_The exercise_. Return every line of the material below word for word, with nothing changed.

--- Start Material shown ---

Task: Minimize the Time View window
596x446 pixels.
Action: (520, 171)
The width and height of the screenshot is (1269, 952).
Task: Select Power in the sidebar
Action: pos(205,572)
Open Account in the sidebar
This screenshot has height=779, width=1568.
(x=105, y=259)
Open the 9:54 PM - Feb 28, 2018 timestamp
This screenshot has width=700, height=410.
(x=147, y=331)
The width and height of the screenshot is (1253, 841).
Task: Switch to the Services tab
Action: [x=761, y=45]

--- End Material shown ---

_Task response_.
Task: Minimize the Time View window
596x446 pixels.
Action: (520, 171)
The width and height of the screenshot is (1269, 952).
Task: Select Power in the sidebar
Action: pos(205,572)
Open Account in the sidebar
This screenshot has height=779, width=1568.
(x=105, y=259)
Open the 9:54 PM - Feb 28, 2018 timestamp
This screenshot has width=700, height=410.
(x=147, y=331)
The width and height of the screenshot is (1253, 841).
Task: Switch to the Services tab
Action: [x=761, y=45]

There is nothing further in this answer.